***** LISTING
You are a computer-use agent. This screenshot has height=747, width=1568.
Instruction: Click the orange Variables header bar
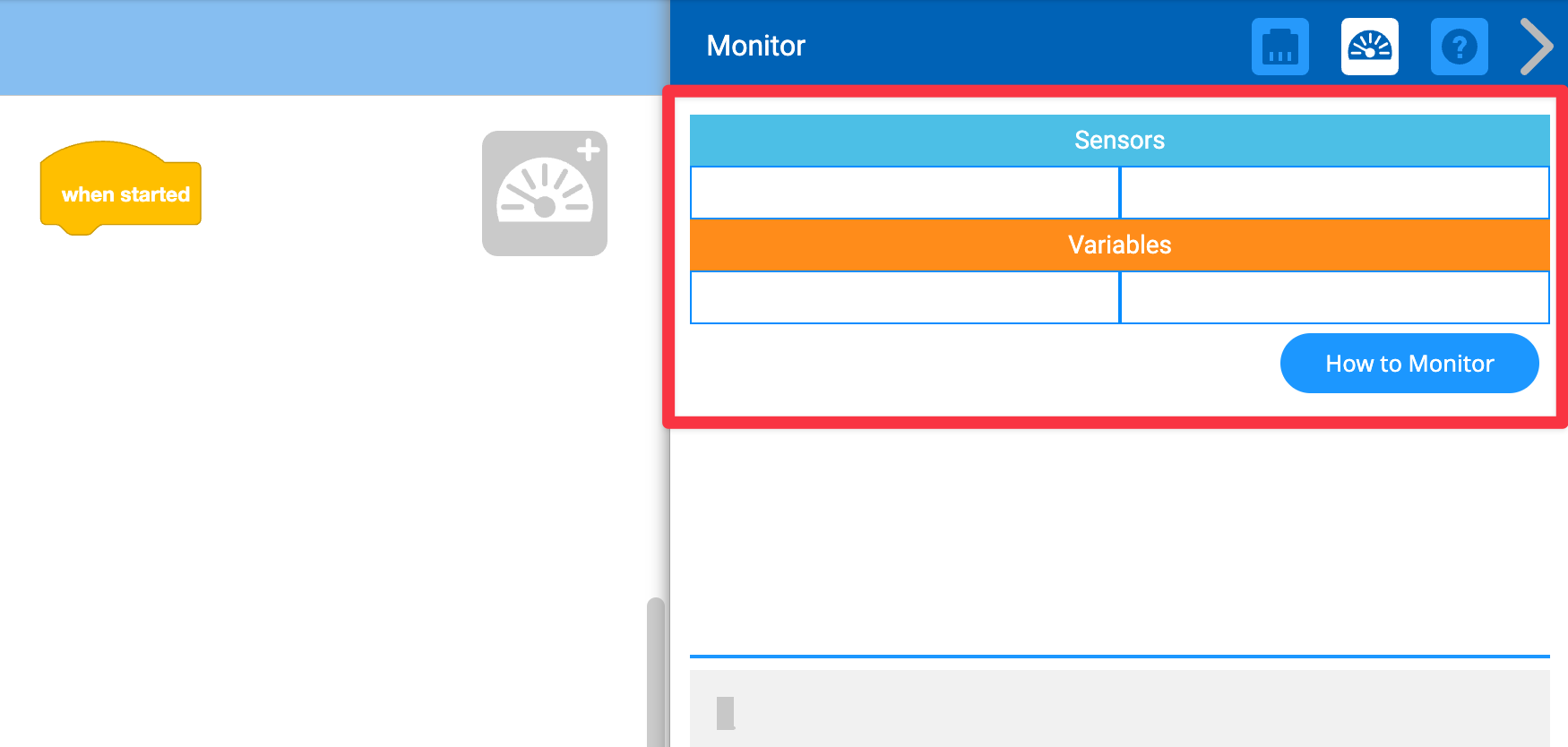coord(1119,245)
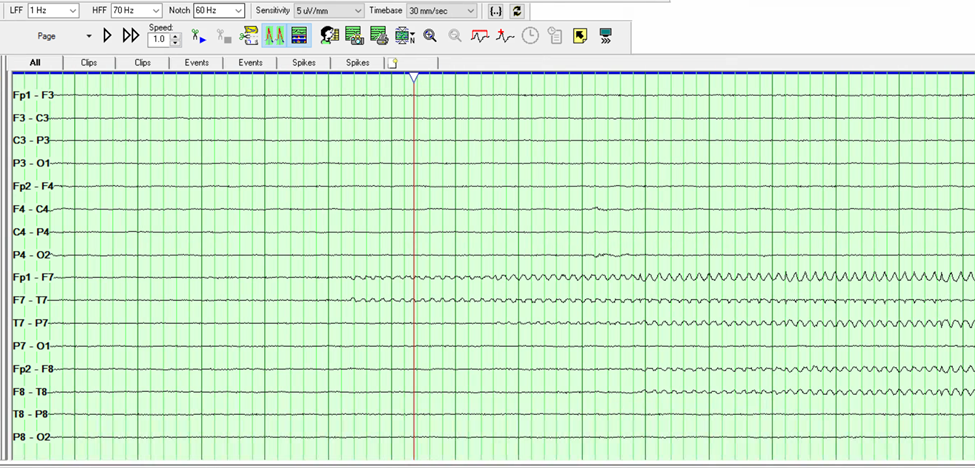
**********
***** LISTING
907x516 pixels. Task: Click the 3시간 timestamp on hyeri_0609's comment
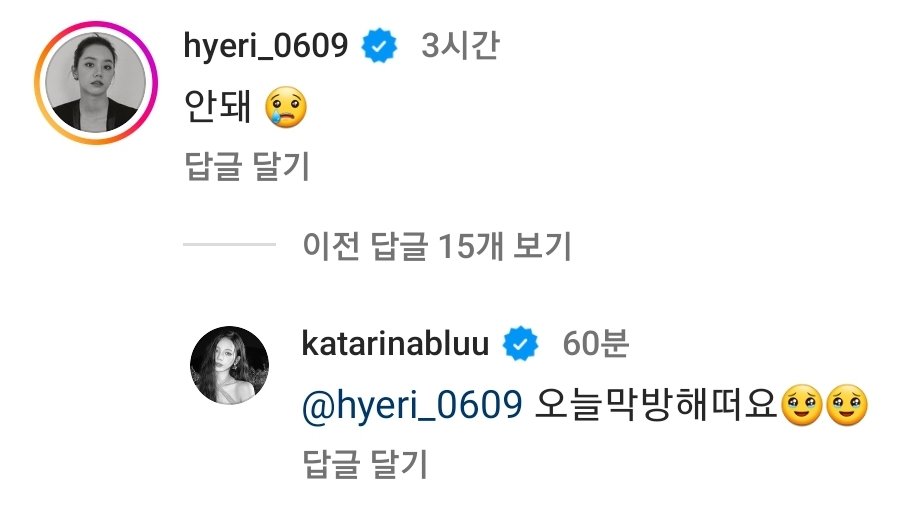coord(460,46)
**********
= GIVEN INSTRUCTION =
Change "orange" to "blue" in the records from the line with "You are a computer-use" to the line with "coord(1119,245)", and give those lines back with nothing else altered. Leave the pictures out of your answer.

= ANSWER FOR THIS EXERCISE =
You are a computer-use agent. This screenshot has height=747, width=1568.
Instruction: Click the blue Variables header bar
coord(1119,245)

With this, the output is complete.